“Then Jacob prayed, ‘O God of my father Abraham, God of my father Isaac, LORD, you who said to me, ‘Go back to your country and your relatives and I will make you prosper’, I am unworthy of all the kindness and faithfulness you have shown your servant. I had only my staff when I crossed this Jordan, but now I have become two camps.’” Genesis 32:9-10
It’s a fascinating thought that we gain resource just by existing. Seriously! There is an abundance of stuff and opportunity and it is all around us and it comes into our lives every day. The most valuable of these resources is other people of course. Through relationship, language, communication of ideas, and working together we take resources that already exist and build with that matter and energy other resources.
If I hang around long enough, I receive rain and can have water to drink. I receive seed or fruit and I can plant and grow more. I receive help and support and I can make a better step in life. I receive love and affection and I can be blessed with children. I can learn a skill and get a job. I can save and purchase a home. On and on it goes.

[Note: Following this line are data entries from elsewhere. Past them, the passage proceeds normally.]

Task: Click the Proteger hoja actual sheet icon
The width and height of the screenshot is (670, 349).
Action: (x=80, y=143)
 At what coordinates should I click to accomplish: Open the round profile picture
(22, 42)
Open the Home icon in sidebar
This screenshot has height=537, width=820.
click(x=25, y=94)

At age 45 I have a home, family of seven, two jobs, three vehicles, a garage, hot running water, almost 2 acres of land, a dog, four cats, a hamster, educated children, opportunity to better myself, and I just keep having opportunity to add more and more and more.
I think it is largely true that if we do well and care for the first things that come into our lives, we simply will not be able to keep up with all that will continue to come into our lives.

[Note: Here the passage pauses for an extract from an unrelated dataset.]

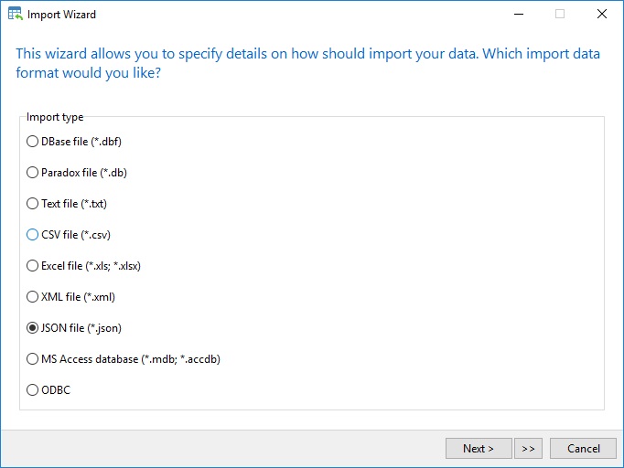Close the Import Wizard with the X
The height and width of the screenshot is (468, 624).
[602, 14]
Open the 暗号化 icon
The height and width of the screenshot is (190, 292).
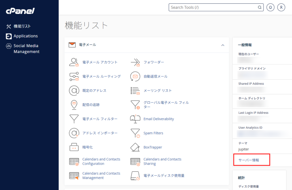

There are those who suffer extreme loss and this is not the case for such a life. But those are not very common. Even those who lose material goods to a disaster often have people who they can come back together with and find a new start with available resource.
This is all well and good until we find a problem with having too much to enjoy and use. Once this happens we must ask questions. Was I made to keep? Was I made to accumulate as much as possible and drape myself with it? I have so much I can’t pay attention to it all. I can’t enjoy it all. I can’t put it to use. If I save it all for my kids, they end up producing as much as I did and now gain more and more. Short of building a generational empire, what else is there?
Many people get on the money wheel. They chase the almighty dollar. Once they accumulate a lot of it, they see what more could do and they go after more, and then more, and then more. It becomes a way to status, a thing to drape over themselves rather than to help, serve, and provide opportunities. People are free to choose, but what if we took a different approach? What if we lived as rivers instead of reservoirs? What if we lived not to keep, but to use and to give?
Proverbs say that many are blessed if a good man has great wealth. But if the wealth he has is used as indulgence it ceases to become good. It is the quality of the man that makes the wealth good. Even a wealthy man like David streamlined his use of the wealth to eliminate indulgence.
Streamlining the individual and the motive allows the abundance to be kept in proper perspective and be put to good use.
As God multiplies our resource and riches, we can remain in the simple lifestyle by recognizing the greatest gain that can come from my abundance is the relationship I have to it, never draping it on myself, but allowing it to be flowing and fluid in the use of God’s will.
We can multiply and streamline at the same time and be more blessed than we ever dreamed possible. In choosing to streamline, we allow the abundance to increase and multiply even further, and that is a testimony to a lavish and generous God.
God’s resource properly used cannot be contained. It will spill over on all the floors and out the doors.